Consequences of Opa1 deficiency in endothelial cells on the kidney perfusion pressure and on kidney ATP and H₂O₂ production. In isolated and perfused kidneys (A), the flow-pressure relationship was determined in mice lacking Opa1 in endothelial cells (EC-Opa1 male, B, and female mice, C) and in littermate wild-type mice (EC-WT). The level of ATP (D,E) and H₂O₂ (F,G) was quantified in the perfusate collected from the perfused kidneys under a flow rate of 600 µL/min. H: mice body weight, I: ratio kidney/body weight, J: Acetylcholine (1 µM)-mediated dilation, and K: Phenylephrine (1 µM)-mediated contraction. Means ± the SEM are shown (n = 6 EC-WT and 7 EC-Opa1 male mice and n = 6 EC-WT and 5 EC-Opa1 female mice).* p >0.05, ** p < 0.01, two-way ANOVA for repeated measurements (panels B–C). * p > 0.05, ** p < 0.01, two-tailed Mann–Whitney test (panels D–G). NS: Kruskal–Wallis test, EC-WT versus EC-Opa1 (panels H–K).

Figure 7

Disturbed flow and mitochondrial dynamics. Drp1 (Dnm1l) and Opa1 (Opa1) expression levels were determined in the lesser curvature (LC) and in the greater curvature (GC) of the mouse aortic cross. Mice were fed normal (A,B) or Western diet (C,D). In a separate series of experiments (E–J), mitochondrial shape was analyzed in the LC (E) and in the GC (F) and the number (Nb) of mitochondria (G), the % of mitochondria per cell (H), the mitochondria fission count (I) and the mean branch length (J) were determined. Finally, MS1 cells were submitted to laminar (K–N) or disturbed flow (O–R) using an orbital shaker and circular flow. After 72 h cells were collected for the measurement of eNOS (Nos3), endothelin-1 (Edn1), Opa1 (Opa1), and Drp1 (Dnm1l) expression levels.
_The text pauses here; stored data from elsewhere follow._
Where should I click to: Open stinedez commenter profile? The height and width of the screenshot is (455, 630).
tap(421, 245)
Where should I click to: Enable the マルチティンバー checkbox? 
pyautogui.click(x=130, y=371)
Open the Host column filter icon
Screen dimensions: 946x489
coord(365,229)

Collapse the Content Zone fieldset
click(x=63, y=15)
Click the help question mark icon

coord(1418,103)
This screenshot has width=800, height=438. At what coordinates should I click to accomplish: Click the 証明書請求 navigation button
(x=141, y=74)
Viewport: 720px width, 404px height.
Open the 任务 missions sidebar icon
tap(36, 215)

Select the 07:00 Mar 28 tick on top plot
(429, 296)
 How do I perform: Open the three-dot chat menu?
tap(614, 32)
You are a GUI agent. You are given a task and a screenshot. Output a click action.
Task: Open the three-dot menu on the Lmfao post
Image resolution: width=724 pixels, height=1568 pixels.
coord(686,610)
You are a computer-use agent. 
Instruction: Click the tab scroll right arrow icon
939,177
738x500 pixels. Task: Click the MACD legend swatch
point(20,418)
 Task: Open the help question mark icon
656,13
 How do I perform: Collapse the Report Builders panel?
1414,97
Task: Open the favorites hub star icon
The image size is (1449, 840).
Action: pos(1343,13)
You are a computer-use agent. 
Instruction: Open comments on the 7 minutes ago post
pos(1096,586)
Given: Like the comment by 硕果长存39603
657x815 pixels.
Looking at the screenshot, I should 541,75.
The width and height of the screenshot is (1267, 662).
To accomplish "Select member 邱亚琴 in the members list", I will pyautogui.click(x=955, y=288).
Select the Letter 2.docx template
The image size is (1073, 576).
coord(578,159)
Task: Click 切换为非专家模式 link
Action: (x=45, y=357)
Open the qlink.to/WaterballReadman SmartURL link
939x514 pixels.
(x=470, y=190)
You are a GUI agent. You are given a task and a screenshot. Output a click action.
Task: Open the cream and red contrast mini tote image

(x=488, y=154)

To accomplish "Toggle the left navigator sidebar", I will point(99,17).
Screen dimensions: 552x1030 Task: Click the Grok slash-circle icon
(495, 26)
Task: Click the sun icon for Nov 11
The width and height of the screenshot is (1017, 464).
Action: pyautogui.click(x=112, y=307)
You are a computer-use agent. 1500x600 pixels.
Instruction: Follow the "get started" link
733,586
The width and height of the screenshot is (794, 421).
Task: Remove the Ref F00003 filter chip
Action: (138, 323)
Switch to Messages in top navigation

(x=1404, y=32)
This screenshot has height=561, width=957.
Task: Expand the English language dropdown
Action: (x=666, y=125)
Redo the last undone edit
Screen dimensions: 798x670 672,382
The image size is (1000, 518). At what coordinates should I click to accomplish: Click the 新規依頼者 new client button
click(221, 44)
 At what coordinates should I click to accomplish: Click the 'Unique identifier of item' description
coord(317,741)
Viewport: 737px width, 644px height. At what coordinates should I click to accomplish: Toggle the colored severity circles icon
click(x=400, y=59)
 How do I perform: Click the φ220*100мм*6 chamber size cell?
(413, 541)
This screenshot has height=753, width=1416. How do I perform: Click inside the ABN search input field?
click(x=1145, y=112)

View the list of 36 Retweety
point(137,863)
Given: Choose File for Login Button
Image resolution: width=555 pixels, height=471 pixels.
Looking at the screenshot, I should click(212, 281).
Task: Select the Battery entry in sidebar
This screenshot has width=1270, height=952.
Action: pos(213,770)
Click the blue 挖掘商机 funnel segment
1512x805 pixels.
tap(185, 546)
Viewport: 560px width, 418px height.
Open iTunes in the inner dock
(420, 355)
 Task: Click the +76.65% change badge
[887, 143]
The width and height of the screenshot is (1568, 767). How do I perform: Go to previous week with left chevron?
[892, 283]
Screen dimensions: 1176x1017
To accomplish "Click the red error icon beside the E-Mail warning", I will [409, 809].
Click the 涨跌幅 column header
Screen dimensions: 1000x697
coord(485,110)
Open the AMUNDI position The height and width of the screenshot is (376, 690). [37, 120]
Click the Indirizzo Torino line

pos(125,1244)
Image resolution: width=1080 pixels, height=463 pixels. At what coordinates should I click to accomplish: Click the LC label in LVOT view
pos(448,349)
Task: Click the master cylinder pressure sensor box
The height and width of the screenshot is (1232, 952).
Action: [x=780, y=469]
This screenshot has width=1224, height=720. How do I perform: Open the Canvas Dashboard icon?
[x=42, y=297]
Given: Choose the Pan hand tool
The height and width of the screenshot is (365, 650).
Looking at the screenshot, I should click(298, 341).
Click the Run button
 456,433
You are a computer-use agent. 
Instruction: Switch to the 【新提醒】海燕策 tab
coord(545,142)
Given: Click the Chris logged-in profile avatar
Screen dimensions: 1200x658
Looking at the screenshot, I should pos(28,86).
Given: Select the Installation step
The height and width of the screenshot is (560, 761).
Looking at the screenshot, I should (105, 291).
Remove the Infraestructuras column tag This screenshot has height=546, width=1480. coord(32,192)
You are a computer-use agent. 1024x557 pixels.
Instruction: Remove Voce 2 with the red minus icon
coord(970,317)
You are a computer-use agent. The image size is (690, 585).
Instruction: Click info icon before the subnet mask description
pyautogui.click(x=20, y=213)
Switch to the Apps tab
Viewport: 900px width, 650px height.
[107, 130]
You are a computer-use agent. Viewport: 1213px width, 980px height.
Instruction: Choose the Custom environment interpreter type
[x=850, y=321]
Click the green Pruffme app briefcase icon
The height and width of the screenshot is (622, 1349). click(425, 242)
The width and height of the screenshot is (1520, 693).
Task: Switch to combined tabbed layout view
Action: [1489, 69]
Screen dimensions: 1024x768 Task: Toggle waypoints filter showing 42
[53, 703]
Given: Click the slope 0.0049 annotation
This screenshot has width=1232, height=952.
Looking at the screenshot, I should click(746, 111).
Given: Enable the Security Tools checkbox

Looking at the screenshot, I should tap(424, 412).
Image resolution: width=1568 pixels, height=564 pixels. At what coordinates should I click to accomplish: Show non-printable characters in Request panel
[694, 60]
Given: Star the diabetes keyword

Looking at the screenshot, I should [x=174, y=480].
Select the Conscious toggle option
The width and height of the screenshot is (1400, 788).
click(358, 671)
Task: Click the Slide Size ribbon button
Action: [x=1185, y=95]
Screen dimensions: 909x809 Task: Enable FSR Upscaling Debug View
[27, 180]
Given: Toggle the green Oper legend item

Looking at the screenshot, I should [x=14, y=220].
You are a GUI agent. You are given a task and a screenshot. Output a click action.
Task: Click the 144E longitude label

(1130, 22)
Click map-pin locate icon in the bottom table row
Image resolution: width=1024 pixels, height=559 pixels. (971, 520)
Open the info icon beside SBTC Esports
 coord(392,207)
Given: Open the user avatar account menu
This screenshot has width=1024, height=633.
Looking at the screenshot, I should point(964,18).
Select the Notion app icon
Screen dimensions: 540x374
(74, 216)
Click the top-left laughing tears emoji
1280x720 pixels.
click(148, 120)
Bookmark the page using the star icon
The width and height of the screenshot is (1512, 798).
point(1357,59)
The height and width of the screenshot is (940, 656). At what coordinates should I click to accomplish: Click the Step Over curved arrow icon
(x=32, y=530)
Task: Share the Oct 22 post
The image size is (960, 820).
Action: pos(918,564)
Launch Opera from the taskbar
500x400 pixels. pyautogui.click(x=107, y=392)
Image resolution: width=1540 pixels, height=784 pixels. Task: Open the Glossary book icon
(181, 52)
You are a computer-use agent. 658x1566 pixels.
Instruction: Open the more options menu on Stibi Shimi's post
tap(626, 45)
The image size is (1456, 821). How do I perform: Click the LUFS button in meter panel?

Means ± SEM are shown (A–J: n = 4 to 6 mice per group; K–R: n = 3 to 6 independent experiments). * p < 0.05 and ** p < 0.01, two-tailed Mann–Whitney test.

Figure 8

Consequence of Opa1 deficiency in endothelial cells on plaque formation. Opa1^+/+ and Opa1^+/− mice that were three months old were fed with an atherogenic diet (Western diet) and compared to Opa1^+/+ and Opa1^+/− mice fed with a standard diet. After 4 months the aorta was collected from the sinus to the iliac bifurcation and stained with Oil red-O. Lipid deposition was quantified in the aortic cross, (A), in the descending aorta (B) and in the aortic sinus (C). Bodyweight (D), plasma cholesterol (E), triglycerides (F), and glycemia (G) were measured in each group of mice. Means ± SEM are shown (n = 11 Opa1^+/− and 8 Opa1^+/+ mice per group). ** p = 0.0039 (A); **** p < 0.0001 (B) and NS (C–G), Two-tailed Mann–Whitney test.

Figure 9

Consequence of Opa1 deficiency in endothelial cells on plaque formation. EC-Opa1 and EC-WT male mice that were three months old were fed with an atherogenic diet (Western diet) and compared EC-Opa1 and EC-WT mice fed with a standard diet. After 4 months the aorta was collected from the sinus to the iliac bifurcation and stained with Oil red-O. Lipid deposition was quantified in the aortic cross, (A), in the descending aorta (B) and in the aortic sinus (C). Bodyweight (D), plasma cholesterol (E), triglycerides (F), and glycemia (G) were measured in each group of mice. Means ± SEM are shown (9 EC-Opa1 and 8 EC-WT mice per group were used). ** p = 0.0082 (A); **** p < 0.0001 (B) and NS (B–G), Two-tailed Mann–Whitney test.